At the beginning, surrounded by verdant farmland, the archaeological secrets of two ancient cities lay dormant below the surface on a Mediterranean island. That changed when William Childs, Professor of Art and Archaeology Emeritus, arrived at that rustic spot on the northwest coast of Cyprus in the early 1980s to explore the possibility of establishing an archaeological expedition for Princeton.
Childs brought with him a handful of graduate students who, under hardscrabble conditions, worked with basic tools — pickaxes, shovels, trowels, brushes and wheelbarrows — while all along taking notes. Little did they know that their efforts would unearth a Cypriot “City of Gold” that would lead to decades of educational opportunities for Princeton students.
Since a course called “Archaeology” was introduced on campus in 1843, the University has challenged students in the classroom and on excavations abroad to experience the culture, history, art, architecture and politics of the ancient world. In 1883, a formal Department of Art and Archaeology was founded.
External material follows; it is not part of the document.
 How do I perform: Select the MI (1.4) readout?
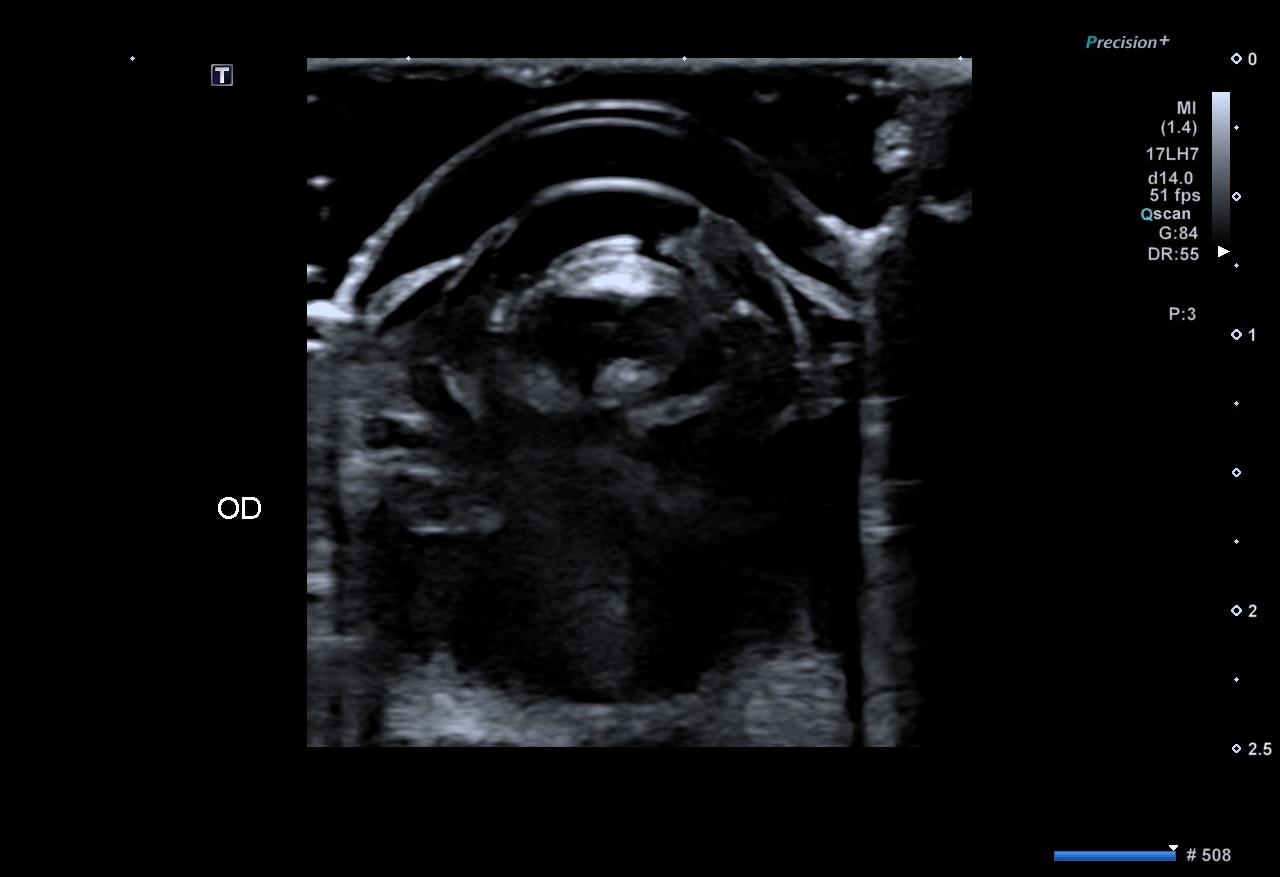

A century later, the Princeton University Archaeological Expedition at Polis Chrysochous — that scrap of land in Cyprus — was established with Childs as director. The excavation set the stage for hands-on learning experiences for hundreds of Princeton students; new academic courses; and a major loan exhibition, “City of Gold: Tomb and Temple in Ancient Cyprus,” on view until January 20, 2013, at the Princeton University Art Museum.